INSTRUCTIONS TO FOLLOW
Please copy every item below word for word, changing nothing.

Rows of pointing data
○ ○ ○ ○ ○
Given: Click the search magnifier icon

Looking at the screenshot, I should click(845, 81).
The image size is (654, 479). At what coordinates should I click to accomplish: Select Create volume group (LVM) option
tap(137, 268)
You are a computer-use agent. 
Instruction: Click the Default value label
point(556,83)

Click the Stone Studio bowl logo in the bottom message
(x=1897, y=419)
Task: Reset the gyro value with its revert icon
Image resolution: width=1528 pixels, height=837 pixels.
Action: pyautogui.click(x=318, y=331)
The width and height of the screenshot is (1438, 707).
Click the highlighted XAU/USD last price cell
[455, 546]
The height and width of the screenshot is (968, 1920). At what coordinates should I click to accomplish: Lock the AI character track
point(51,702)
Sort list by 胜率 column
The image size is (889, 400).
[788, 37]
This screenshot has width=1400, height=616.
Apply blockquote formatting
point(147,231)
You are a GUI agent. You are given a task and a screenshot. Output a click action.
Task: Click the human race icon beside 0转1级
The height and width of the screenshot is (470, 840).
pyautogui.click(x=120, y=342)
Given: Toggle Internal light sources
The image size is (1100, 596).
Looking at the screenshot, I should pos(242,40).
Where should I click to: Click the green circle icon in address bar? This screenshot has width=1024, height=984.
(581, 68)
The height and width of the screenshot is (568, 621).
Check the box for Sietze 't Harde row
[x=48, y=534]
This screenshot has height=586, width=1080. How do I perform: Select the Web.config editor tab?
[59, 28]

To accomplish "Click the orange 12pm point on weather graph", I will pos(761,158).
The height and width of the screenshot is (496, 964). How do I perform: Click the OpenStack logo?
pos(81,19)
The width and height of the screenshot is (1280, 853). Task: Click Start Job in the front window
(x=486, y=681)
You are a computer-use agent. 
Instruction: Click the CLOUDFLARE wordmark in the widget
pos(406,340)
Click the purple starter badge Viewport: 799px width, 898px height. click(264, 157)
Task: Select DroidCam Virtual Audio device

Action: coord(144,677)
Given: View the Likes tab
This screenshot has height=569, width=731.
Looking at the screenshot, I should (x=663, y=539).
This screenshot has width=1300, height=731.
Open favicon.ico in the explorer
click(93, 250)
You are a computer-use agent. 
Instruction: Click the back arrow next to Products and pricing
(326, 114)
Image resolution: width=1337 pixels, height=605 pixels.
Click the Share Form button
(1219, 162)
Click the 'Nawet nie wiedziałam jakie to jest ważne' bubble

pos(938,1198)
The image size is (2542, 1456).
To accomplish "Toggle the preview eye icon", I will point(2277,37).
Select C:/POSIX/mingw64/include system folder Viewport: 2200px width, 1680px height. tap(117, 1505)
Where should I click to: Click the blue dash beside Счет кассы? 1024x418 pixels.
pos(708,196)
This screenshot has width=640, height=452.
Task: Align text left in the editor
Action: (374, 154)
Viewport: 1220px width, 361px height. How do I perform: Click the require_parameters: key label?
○ ○ ○ ○ ○
REPLY TO THE TASK
Given: Click the search magnifier icon

Looking at the screenshot, I should click(845, 81).
The image size is (654, 479). At what coordinates should I click to accomplish: Select Create volume group (LVM) option
tap(137, 268)
You are a computer-use agent. 
Instruction: Click the Default value label
point(556,83)

Click the Stone Studio bowl logo in the bottom message
(x=1897, y=419)
Task: Reset the gyro value with its revert icon
Image resolution: width=1528 pixels, height=837 pixels.
Action: pyautogui.click(x=318, y=331)
The width and height of the screenshot is (1438, 707).
Click the highlighted XAU/USD last price cell
[455, 546]
The height and width of the screenshot is (968, 1920). At what coordinates should I click to accomplish: Lock the AI character track
point(51,702)
Sort list by 胜率 column
The image size is (889, 400).
[788, 37]
This screenshot has width=1400, height=616.
Apply blockquote formatting
point(147,231)
You are a GUI agent. You are given a task and a screenshot. Output a click action.
Task: Click the human race icon beside 0转1级
The height and width of the screenshot is (470, 840).
pyautogui.click(x=120, y=342)
Given: Toggle Internal light sources
The image size is (1100, 596).
Looking at the screenshot, I should pos(242,40).
Where should I click to: Click the green circle icon in address bar? This screenshot has width=1024, height=984.
(581, 68)
The height and width of the screenshot is (568, 621).
Check the box for Sietze 't Harde row
[x=48, y=534]
This screenshot has height=586, width=1080. How do I perform: Select the Web.config editor tab?
[59, 28]

To accomplish "Click the orange 12pm point on weather graph", I will pos(761,158).
The height and width of the screenshot is (496, 964). How do I perform: Click the OpenStack logo?
pos(81,19)
The width and height of the screenshot is (1280, 853). Task: Click Start Job in the front window
(x=486, y=681)
You are a computer-use agent. 
Instruction: Click the CLOUDFLARE wordmark in the widget
pos(406,340)
Click the purple starter badge Viewport: 799px width, 898px height. click(264, 157)
Task: Select DroidCam Virtual Audio device

Action: coord(144,677)
Given: View the Likes tab
This screenshot has height=569, width=731.
Looking at the screenshot, I should (x=663, y=539).
This screenshot has width=1300, height=731.
Open favicon.ico in the explorer
click(93, 250)
You are a computer-use agent. 
Instruction: Click the back arrow next to Products and pricing
(326, 114)
Image resolution: width=1337 pixels, height=605 pixels.
Click the Share Form button
(1219, 162)
Click the 'Nawet nie wiedziałam jakie to jest ważne' bubble

pos(938,1198)
The image size is (2542, 1456).
To accomplish "Toggle the preview eye icon", I will point(2277,37).
Select C:/POSIX/mingw64/include system folder Viewport: 2200px width, 1680px height. tap(117, 1505)
Where should I click to: Click the blue dash beside Счет кассы? 1024x418 pixels.
pos(708,196)
This screenshot has width=640, height=452.
Task: Align text left in the editor
Action: (374, 154)
Viewport: 1220px width, 361px height. How do I perform: Click the require_parameters: key label?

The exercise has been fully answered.